- _Records from a collection_:
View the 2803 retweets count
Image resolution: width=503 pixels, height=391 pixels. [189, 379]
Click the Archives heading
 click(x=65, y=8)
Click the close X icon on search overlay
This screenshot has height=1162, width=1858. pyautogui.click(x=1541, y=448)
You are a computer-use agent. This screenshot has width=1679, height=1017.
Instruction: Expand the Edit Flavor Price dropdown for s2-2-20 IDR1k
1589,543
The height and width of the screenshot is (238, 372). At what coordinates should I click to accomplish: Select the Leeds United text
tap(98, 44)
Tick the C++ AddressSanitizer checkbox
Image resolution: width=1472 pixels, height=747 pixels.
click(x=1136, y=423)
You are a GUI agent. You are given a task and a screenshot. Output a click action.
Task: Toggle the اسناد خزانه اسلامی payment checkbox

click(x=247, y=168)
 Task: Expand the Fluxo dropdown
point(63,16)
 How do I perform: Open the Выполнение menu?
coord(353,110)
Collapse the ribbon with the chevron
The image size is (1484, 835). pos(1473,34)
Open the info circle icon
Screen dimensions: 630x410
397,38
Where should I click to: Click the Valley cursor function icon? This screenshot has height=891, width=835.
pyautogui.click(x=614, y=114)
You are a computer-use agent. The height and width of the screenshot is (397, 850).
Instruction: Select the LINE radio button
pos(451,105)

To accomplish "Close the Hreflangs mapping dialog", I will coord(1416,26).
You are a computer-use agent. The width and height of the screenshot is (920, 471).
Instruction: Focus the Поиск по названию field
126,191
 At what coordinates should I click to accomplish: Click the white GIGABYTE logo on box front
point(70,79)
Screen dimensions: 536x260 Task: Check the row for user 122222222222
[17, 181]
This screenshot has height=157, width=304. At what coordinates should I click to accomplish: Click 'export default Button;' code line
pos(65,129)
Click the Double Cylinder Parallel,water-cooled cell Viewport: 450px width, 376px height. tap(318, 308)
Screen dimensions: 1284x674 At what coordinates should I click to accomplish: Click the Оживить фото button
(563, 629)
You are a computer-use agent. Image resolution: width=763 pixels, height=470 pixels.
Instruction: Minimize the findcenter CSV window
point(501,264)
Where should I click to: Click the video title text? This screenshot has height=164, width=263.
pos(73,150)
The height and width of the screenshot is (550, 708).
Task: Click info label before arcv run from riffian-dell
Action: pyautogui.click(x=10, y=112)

- _Problem to solve_:
The answer must be every line of the records above that holds the word "agent".

- _Exercise solution_:
You are a computer-use agent. This screenshot has width=1679, height=1017.
You are a GUI agent. You are given a task and a screenshot. Output a click action.
You are a computer-use agent. The height and width of the screenshot is (397, 850).
You are a computer-use agent. The width and height of the screenshot is (920, 471).
You are a computer-use agent. Image resolution: width=763 pixels, height=470 pixels.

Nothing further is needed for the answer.